Grundberg condemns Bergman in part because Grundberg himself apparently hasn’t considered the possibility that Bergman saw these people, or that someone like me would see these people through his photographs, as fellow human beings, as people with loneliness or disappointments or bitterness or sorrows like our own — not just pathetic victims of “foreign” wars or fates. Grundberg’s talk of Sontag and critical “issues” are quite beside the point. I would bet that, at least until the fashions change, he’ll think that we should all be applauding those “deadpan” portraits in which the living are posed to resemble corpses or cardboard cutouts.
In Grundberg’s view, it’s bad enough that a nobody like Bergman should want his work displayed prominently despite his age and his relative lack of social success. But Grundberg is equally incensed that a respectable institution like the National Gallery would put Grundberg himself in a position to have to use his own eyes and judgment and whatever humanity he possesses without the armor and aid of received opinion:
Is it any wonder, then, that Bergman’s professed ambition was to launch his exhibiting career at [the National Gallery], and with a one-person show no less? [Quelle horreur!] But the real wonder is that the museum collaborated [String the both of them up together!] in this willful and seemingly quixotic enterprise. [Hey, we can't let people into the club when they haven't played by the rules!]

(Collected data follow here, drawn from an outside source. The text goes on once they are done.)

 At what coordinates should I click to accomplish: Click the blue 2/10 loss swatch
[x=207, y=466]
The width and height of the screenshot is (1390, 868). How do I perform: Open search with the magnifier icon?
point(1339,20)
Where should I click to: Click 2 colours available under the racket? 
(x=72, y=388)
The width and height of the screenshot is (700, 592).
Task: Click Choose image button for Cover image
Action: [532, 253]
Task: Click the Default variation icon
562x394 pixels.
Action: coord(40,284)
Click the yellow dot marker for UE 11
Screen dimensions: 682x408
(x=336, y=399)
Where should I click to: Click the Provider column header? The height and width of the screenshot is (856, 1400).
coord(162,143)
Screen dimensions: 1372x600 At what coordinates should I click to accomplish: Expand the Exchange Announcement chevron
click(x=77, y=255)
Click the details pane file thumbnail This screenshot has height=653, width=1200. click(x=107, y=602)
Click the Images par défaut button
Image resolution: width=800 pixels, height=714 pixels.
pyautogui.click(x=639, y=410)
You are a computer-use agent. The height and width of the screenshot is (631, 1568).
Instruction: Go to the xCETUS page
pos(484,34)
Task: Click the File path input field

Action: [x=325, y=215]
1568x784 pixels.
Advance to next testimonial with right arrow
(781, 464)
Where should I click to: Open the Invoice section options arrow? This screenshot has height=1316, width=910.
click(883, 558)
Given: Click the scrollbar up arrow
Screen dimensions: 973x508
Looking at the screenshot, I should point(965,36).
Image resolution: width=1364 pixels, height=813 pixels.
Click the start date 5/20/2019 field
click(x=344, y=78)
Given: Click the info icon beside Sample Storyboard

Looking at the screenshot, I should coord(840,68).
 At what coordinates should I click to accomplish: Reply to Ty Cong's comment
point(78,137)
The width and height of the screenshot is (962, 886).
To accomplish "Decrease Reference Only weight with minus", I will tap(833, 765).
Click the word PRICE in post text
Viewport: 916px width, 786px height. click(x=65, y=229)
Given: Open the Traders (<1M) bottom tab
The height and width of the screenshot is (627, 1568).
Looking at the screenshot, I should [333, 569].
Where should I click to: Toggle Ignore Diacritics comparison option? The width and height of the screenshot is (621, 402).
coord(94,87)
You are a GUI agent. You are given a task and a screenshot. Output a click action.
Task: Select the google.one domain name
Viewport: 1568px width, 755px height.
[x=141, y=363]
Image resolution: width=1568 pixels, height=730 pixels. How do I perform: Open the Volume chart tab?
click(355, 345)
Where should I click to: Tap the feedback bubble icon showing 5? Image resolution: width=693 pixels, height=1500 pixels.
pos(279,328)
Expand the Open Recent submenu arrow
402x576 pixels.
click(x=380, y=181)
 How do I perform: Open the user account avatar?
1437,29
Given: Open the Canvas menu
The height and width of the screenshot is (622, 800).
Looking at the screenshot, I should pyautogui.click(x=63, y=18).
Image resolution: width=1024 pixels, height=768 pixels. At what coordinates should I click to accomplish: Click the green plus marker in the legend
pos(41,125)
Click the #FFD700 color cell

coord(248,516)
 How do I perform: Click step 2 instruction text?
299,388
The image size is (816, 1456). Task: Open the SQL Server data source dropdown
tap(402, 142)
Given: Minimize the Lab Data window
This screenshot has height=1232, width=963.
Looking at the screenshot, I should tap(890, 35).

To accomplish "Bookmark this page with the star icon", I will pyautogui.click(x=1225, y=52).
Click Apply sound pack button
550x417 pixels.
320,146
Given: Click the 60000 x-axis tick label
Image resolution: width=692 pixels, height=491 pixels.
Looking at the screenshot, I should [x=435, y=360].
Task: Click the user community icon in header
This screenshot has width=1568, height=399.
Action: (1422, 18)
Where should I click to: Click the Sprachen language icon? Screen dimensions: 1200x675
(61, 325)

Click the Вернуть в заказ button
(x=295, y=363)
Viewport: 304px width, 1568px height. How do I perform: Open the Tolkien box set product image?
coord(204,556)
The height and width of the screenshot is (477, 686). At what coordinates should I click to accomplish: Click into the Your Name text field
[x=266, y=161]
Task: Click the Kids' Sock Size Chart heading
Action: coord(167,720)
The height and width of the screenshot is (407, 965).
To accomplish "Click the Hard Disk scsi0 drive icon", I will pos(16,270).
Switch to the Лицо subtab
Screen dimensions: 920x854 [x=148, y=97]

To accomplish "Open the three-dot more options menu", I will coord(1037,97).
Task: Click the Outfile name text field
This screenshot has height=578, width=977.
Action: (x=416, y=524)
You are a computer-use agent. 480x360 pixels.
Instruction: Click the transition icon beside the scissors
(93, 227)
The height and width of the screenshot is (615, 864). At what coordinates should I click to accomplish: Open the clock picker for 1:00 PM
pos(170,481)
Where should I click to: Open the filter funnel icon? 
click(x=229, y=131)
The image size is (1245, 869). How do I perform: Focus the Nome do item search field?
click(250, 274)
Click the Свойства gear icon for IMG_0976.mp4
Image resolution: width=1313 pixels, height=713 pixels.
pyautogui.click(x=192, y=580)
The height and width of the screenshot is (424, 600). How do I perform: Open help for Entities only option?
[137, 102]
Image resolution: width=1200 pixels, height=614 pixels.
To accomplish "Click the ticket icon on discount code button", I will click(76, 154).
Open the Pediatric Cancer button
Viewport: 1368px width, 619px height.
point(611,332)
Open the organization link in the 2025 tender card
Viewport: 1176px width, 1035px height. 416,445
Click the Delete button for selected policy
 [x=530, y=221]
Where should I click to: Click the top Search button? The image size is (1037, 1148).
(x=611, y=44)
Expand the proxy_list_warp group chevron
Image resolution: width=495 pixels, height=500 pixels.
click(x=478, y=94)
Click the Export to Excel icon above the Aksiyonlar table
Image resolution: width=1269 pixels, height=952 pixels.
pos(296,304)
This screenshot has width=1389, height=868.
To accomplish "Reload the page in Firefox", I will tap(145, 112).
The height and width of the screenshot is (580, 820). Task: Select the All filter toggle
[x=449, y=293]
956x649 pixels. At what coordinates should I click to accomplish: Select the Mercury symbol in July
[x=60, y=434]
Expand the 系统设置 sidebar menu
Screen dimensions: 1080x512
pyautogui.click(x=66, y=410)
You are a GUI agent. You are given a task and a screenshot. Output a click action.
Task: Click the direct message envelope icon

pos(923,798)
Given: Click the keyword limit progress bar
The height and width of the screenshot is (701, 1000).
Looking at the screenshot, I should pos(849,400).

Yeah, let’s flog this Bergman bastard in the public square, along with late bloomers like Julia Margaret Cameron and other mere 35mm-shooters like Cartier Bresson and Josef Koudelka. For that matter, how dare the likes of Munch or Goya ask us, from the grave, to concede their greatness after years of their contemporaries’ critical neglect?
My main purpose here, though, isn’t to pillory a particular critic in a particular instance, but rather to give a warning against blind concession to artistic authorities, a caution to be wary of the hidden insecurities, confusions and pretenses of credentialed experts . Let this be another call to careful and wary examination, to reading between the lines, to giving no due to mere uniforms and medals. Trust your own response to the pundit as well as to the art.
The comic bit, on which there’ve been many variations,goes something like this: A Hollywood pitchman addresses a group of studio execs, exhorting them, “I’m tellin’ you this project is box office gold! It’s like Godzilla meets Terms of Endearment!”
We’re supposed to smirk at the crassness of the agent’s tactic, at the “jurors'” implicit fear of the new. We disdain the smug moneymen who won’t sign on without warranties from market research and sales data, who don’t have time or tolerance for anything complex or profound. The joke mocks the workings of commercial pop culture.
But the same timidity and conformity holds sway in the halls of high culture, too, including the corridors of photography criticism, journalism, and judging. (“Wow, I love those Cindy Sherman sex photos! They’re like Hans Bellmer meets Bozo the Clown meets Joel Peter Witkin.”)
I wrote in a previous post how a famous poet warned his students that 95% of criticism is more harmful than helpful to our understanding and, more important, to our experience of art. What he then went on to explain was that most critics, most professors can’t really deal with the living reality of artworks, can’t perceive the life that’s in them, can’t illuminate how the artist generates that life in a reader or a viewer or a listener. And, he said, that’s partly because professional commentators, like other people, are afraid of the painful emotions, the inexplicable and uncontrollable realities, that great art lays bare. We’re often disturbed by what great art implies and what it seems to demand. In his poem about an “Archaic Torso of Apollo,” Rilke captured how all the parts of the statue, even in its headless state, blazed with undying vitality, seeming to say to its viewer, as Rilke wrote in his poem’s last line: “You must change your life.”
Ever since caveman-times, no doubt, people have tended to huddle around communal fires for warmth, for mutual comfort, for survival. We would all like the support and good will of our fellows. But if we covet those things too much, we betray ourselves, we fear being too original or honest, we shun certain people or ideas just because the group won’t accept them.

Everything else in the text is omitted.